_Problem statement_
A verbatim transcript of the lines below, starting at the first and ending with the one that holds "Select No for", is what should be produced.

_Recorded information_
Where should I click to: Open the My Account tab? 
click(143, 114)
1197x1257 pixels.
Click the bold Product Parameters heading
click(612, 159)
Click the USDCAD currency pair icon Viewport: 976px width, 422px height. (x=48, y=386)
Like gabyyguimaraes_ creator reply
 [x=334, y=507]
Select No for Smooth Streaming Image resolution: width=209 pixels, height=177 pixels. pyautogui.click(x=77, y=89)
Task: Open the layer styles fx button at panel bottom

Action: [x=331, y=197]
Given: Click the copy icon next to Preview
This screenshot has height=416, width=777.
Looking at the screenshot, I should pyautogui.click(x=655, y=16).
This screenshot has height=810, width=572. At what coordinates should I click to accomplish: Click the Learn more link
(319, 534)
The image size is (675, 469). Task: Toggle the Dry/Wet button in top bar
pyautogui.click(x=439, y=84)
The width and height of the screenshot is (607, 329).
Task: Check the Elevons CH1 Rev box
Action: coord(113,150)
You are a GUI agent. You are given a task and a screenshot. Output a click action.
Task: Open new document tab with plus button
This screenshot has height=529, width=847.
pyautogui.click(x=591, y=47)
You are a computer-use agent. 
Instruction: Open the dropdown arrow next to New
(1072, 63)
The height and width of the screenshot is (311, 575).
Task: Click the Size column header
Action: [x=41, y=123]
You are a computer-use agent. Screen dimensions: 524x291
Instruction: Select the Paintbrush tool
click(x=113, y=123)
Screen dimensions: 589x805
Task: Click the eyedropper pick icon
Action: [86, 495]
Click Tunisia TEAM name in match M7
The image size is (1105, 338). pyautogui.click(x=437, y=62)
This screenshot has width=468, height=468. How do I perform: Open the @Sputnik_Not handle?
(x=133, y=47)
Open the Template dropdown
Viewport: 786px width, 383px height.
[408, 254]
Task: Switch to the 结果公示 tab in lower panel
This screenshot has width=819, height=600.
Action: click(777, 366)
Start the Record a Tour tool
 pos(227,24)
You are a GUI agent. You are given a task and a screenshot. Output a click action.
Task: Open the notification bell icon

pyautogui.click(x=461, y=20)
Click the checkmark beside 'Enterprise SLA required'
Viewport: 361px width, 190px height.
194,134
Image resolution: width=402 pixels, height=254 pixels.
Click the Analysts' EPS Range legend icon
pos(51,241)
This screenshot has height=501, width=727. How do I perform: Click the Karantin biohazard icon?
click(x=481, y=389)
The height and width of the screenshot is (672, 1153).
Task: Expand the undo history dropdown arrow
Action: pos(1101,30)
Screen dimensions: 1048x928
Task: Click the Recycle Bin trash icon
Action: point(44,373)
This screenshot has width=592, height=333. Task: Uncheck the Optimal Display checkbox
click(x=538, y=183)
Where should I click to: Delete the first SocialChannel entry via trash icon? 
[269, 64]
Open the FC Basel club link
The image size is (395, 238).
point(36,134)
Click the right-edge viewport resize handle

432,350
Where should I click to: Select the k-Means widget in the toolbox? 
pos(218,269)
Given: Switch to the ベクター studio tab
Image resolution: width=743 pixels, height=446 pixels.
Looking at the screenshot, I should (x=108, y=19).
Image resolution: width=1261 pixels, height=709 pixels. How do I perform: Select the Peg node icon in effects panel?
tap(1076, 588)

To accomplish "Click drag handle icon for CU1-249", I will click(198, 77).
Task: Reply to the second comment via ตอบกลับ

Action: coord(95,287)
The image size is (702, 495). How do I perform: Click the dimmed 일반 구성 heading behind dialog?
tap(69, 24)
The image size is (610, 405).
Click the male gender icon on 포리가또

_Task solution_
Where should I click to: Open the My Account tab? 
click(143, 114)
1197x1257 pixels.
Click the bold Product Parameters heading
click(612, 159)
Click the USDCAD currency pair icon Viewport: 976px width, 422px height. (x=48, y=386)
Like gabyyguimaraes_ creator reply
 [x=334, y=507]
Select No for Smooth Streaming Image resolution: width=209 pixels, height=177 pixels. pyautogui.click(x=77, y=89)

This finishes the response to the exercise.